Create a Scoreboard:
The LLC had about 20-25 operators on each shift. It was important for them to all understand how they were doing each hour. There were many questions we wanted to make visible. Were we ahead or were we behind? Did a particular cell/commodity need help? What is the score? These questions are important for all the members of your team to know at any given time during the day. To make those questions visual, we created a delivery calculator that measured our performance. Based on the customer’s usage and what we had in WIP, we were able to keep an hourly demand. We established different ranges of the demand to changed colors on the delivery calculator (Purple = Overproducing, Green = Meeting Customer Demand, Yellow = A Little Behind, Red = Risk of Shutting Down the Line). The best part was that we projected this scoreboard above the dock doors so everyone in the operation could see their numbers and stay informed.
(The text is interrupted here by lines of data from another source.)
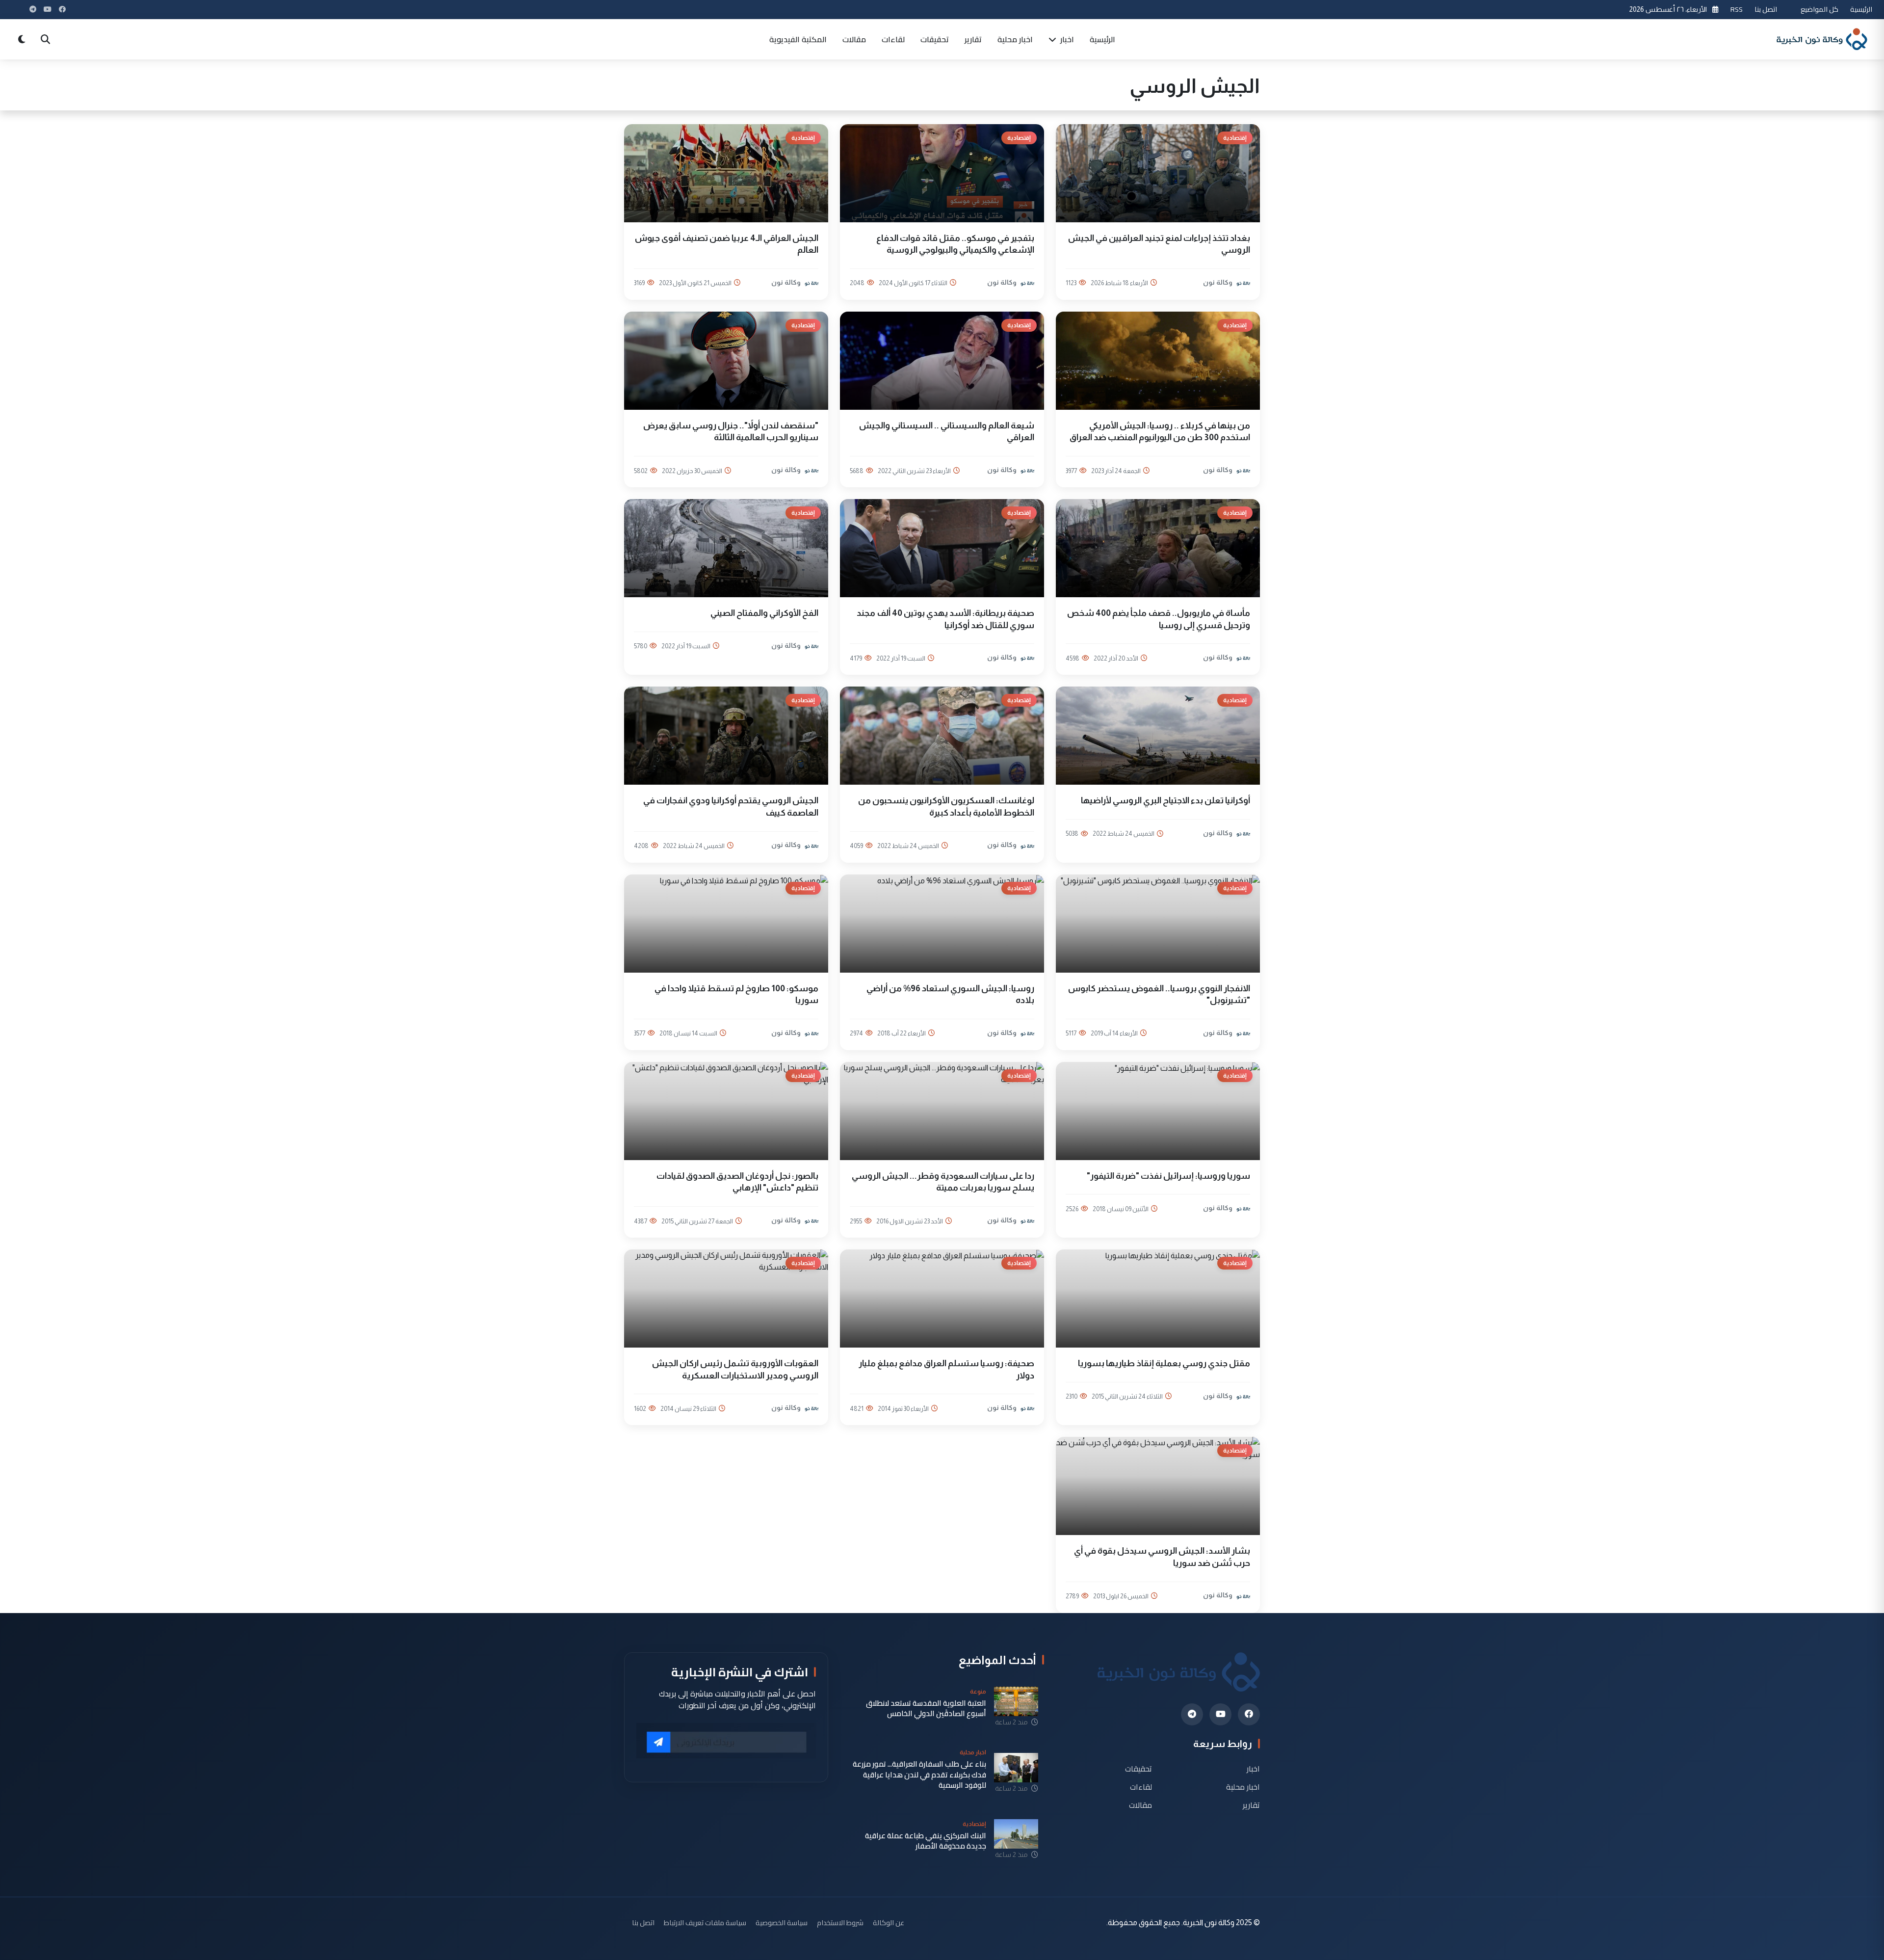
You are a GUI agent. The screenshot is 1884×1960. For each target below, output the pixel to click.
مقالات (854, 39)
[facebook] (1249, 1714)
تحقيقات (934, 39)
When I look back at the time I spent at the LLC, I am very proud of the work I did there. The guys I worked with taught me a lot and we were all a part of something bigger than ourselves. After my time in Iowa, I was relocated and now work as an on-site representative for another LeanCor Customer. My new role takes me out of the warehouse setting and puts me on a team who manages an estimated 250 truckloads a week across four different distribution centers. The work is much different, but my goals are in line with the high level objectives I had while working at the LLC. I am extremely lucky to have had so many great experiences up to this point in my career and feel I have all of the tools to make a difference in my new role. My team and I have introduced many problem solving tools, established new processes, and standardized many aspects of the shipping program. But there is still room to improve. And that is exciting for us because “No Problem is a Problem!”